| 2008年03月17日(月) |
ああこれが順調でなくて何だろう |
うすぐもり。霞がかった空から柔らかな陽射しがこぼれる。
ぼんやりと想う。何かがすごくふくらんでいたようであり。
その何かが。何なのかわからないまま。しぼむ。しょぼん。
ひとの『気』というものは。天と地のあいだにあるのだと。
いつだったか聞いたことがある。だいじょうぶ。いまある。
ちゃんとある。でもそれをどうやって確かめたらいいのか。
わからない。わかるのは天と地がなければひとは立てない。
踏みしめる地。仰ぐ天。ああこれが順調でなくて何だろう。

気を取り直して。今日の覚書。そうそうその調子がいちばん。
今日は。彼のお誕生日。27歳だった彼が56歳になった。 眼鏡好きだったな。でも眼鏡外した時の顔がもっと良かった。 けど。そんなに大好きでもなかった。好きになろうって思ったっけ。

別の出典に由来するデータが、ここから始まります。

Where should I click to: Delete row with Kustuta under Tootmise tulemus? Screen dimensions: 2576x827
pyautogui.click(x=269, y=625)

あと一年で「じょうとう」って言う。寿命を勝手に決めないでほしい。 彼の父親が生きた57年が目標なのだと言う。身勝手も程々にしなさい。
そんなことをふと真面目な顔して言っては。冗談だよって笑いとばす。
さあ。そんなことよりもお祝いをしましょう。焼肉がいいかなお寿司かな。 そしたら。子供等の食べたい物にしろやって言う。自分の誕生日なのにな。

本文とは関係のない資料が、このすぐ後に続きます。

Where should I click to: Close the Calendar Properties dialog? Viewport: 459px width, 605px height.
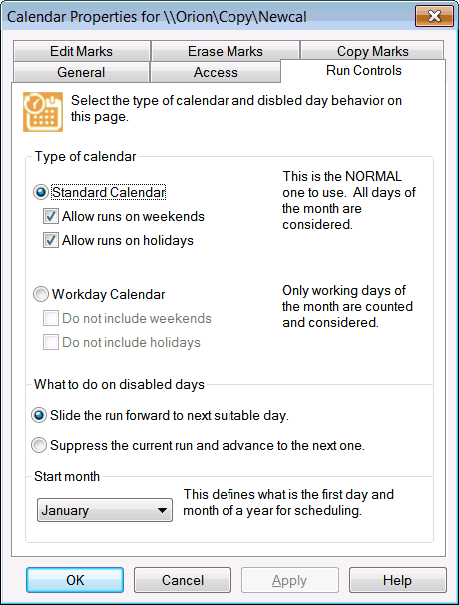coord(434,16)
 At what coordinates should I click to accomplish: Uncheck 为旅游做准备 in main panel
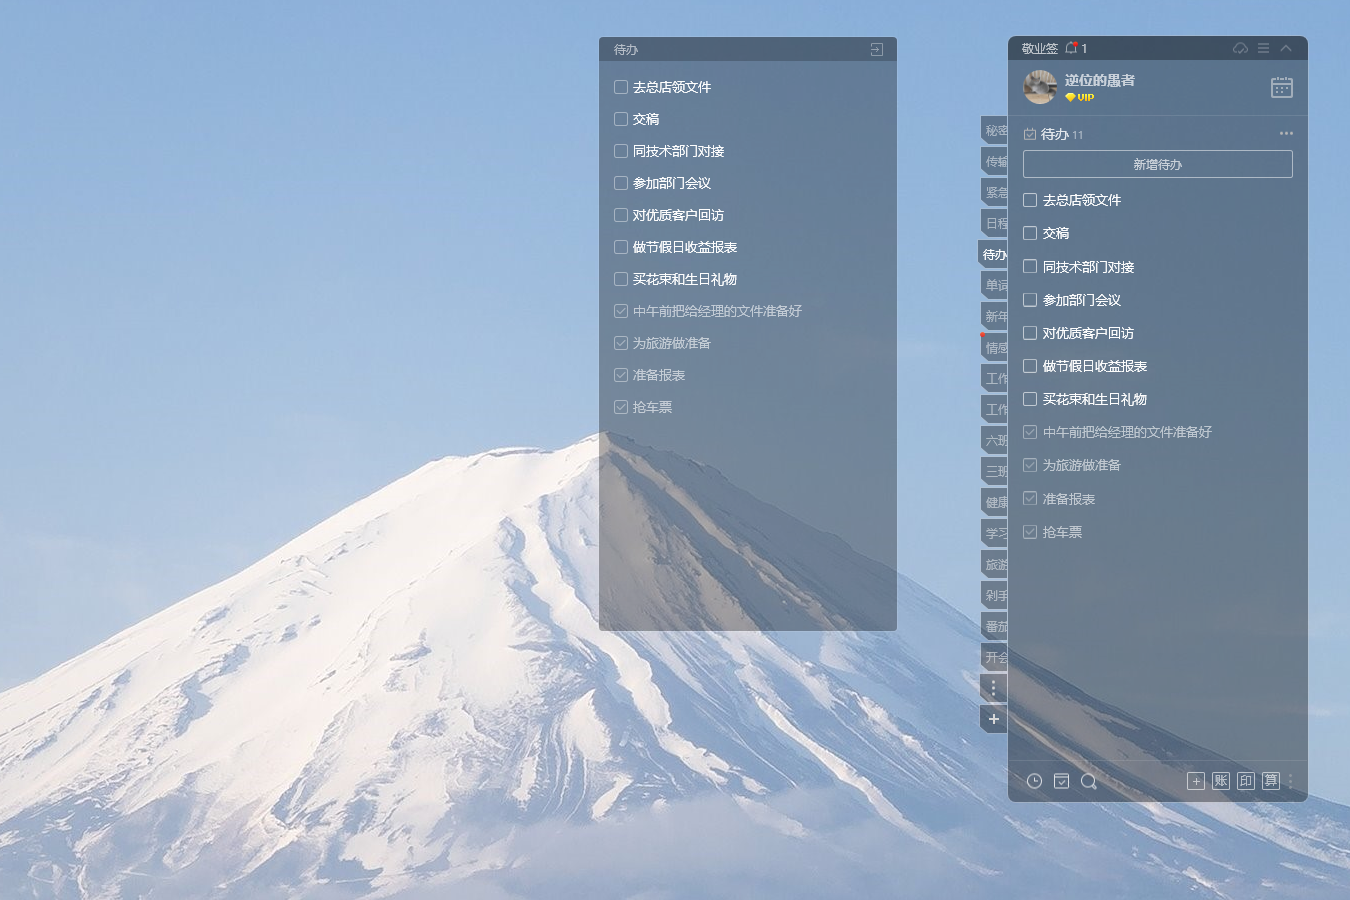(x=1030, y=465)
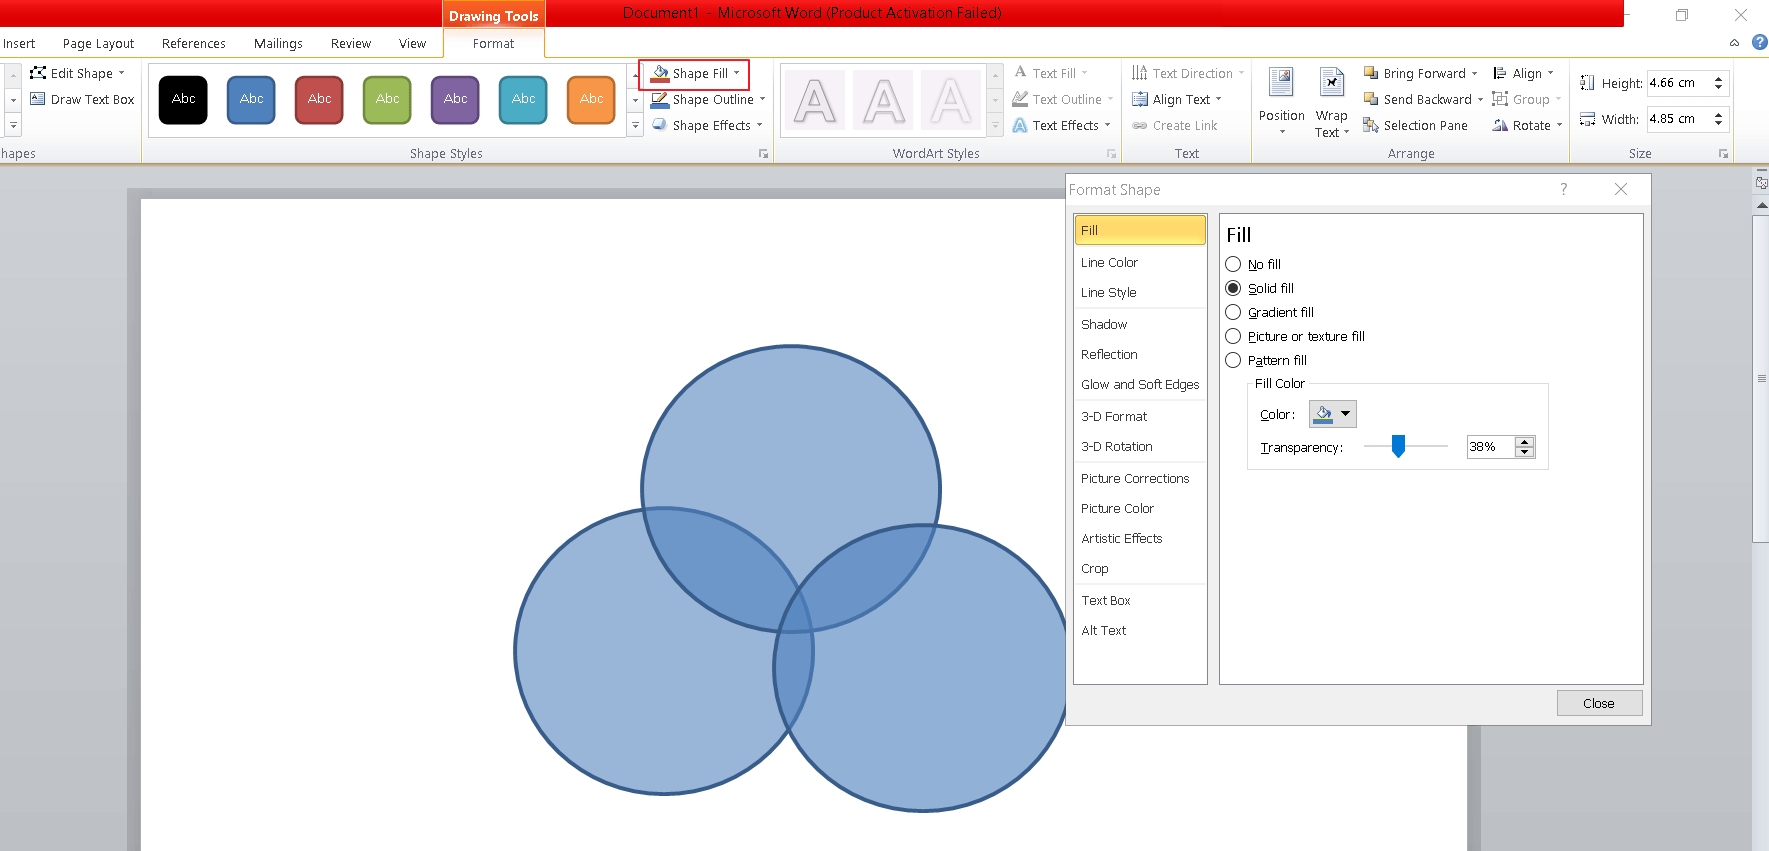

サチコは焼肉が良いと言う。お兄ちゃんも来れたらいいねって。メール。 よかった。今夜は夜勤じゃなかった。仕事が終わり次第来てくれる返事。
やっぱ焼肉にしようって決めかけて。彼の胃の調子が悪いのが気になる。 息子くんに電話して相談したら。「おとうの食べたい物にしよう」って。

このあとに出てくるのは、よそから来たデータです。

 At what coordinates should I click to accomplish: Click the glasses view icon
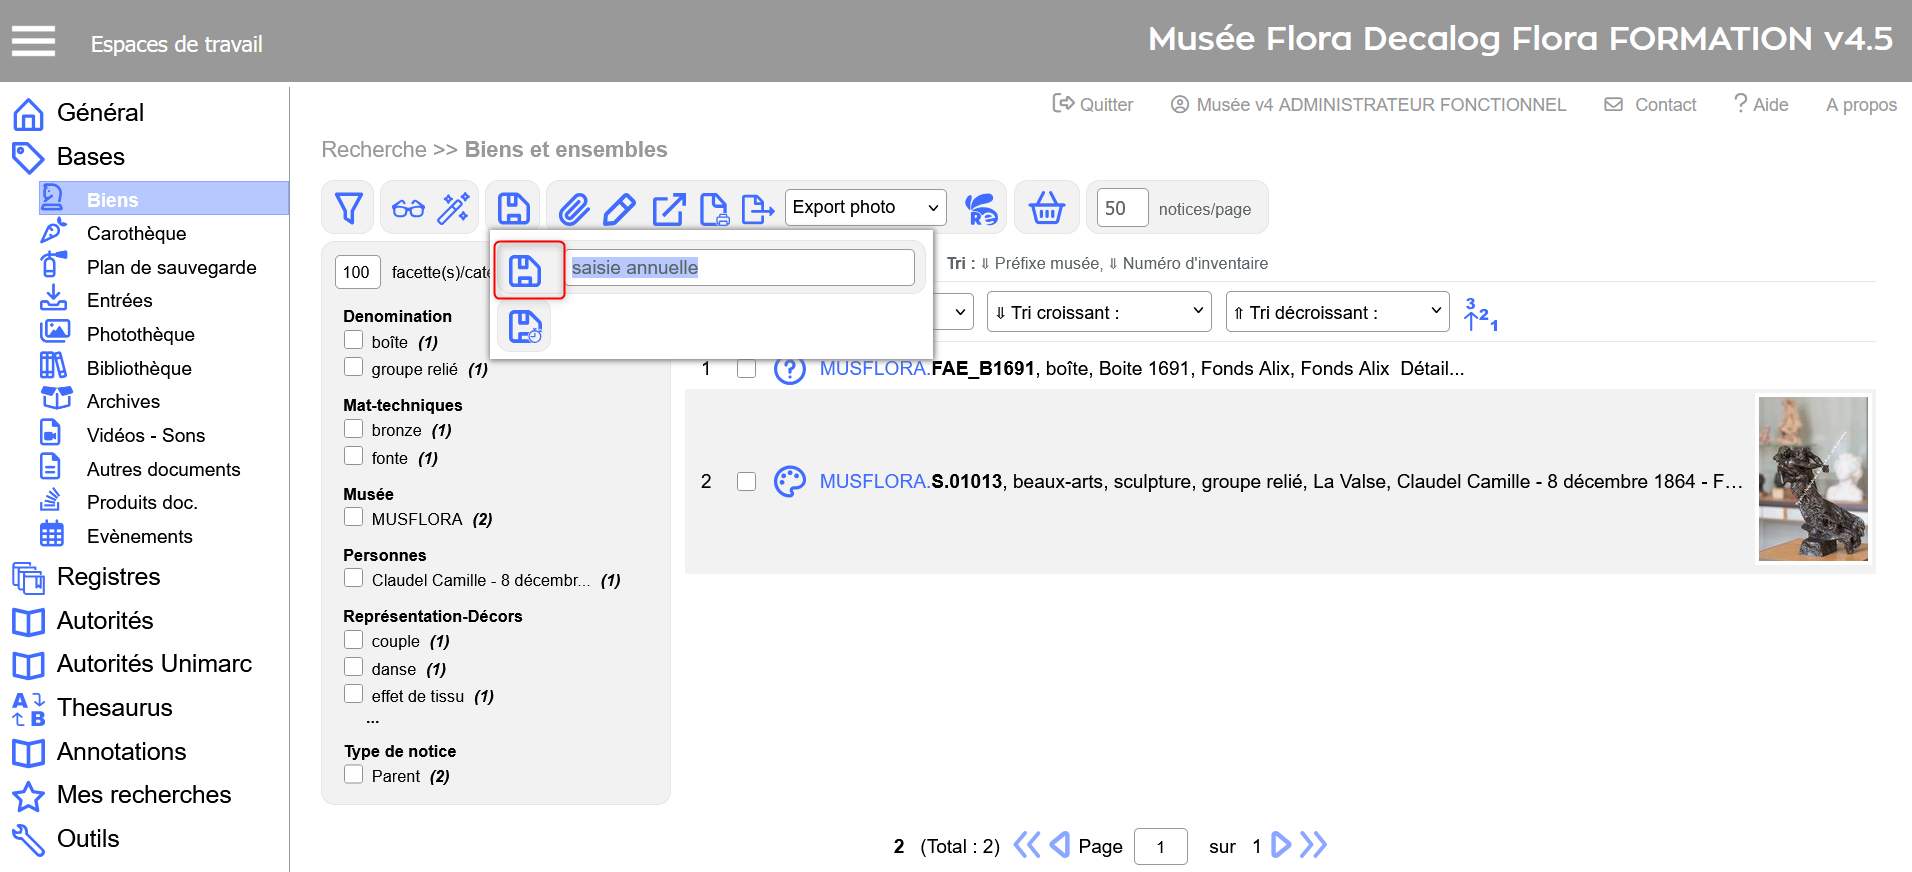[408, 208]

おとうは。うん・・俺は寿司のほうがええな。でも子供等が焼肉ならって。 だからお寿司に決定。手作りとかじゃなくてごめんよの『小僧寿し』だった。
頂き物の。京都伏見の純米大吟醸で酔う。なんとも口当たりの良いお酒で。 小さなグラスが空になると。すぐさま向かいから彼が注いでくれるので。 誰が主役やらわからないありさま。おかげでめでたくへろへろになったり。
後片付けをしていたら。流し台まで彼が来て。耳元でこっそりささやく。 「あいつ呼んでやってよかったな」って。一緒に飲めたのが嬉しそうだ。
27歳だった彼は。父親になり。息子と酒を酌み交わすのが楽しみとなった。
あといちねんだなんて。もうそんなこと言わせませんから。
あなたはわたしの仏壇に。毎晩焼酎を祀るくらい長生きをしなさい。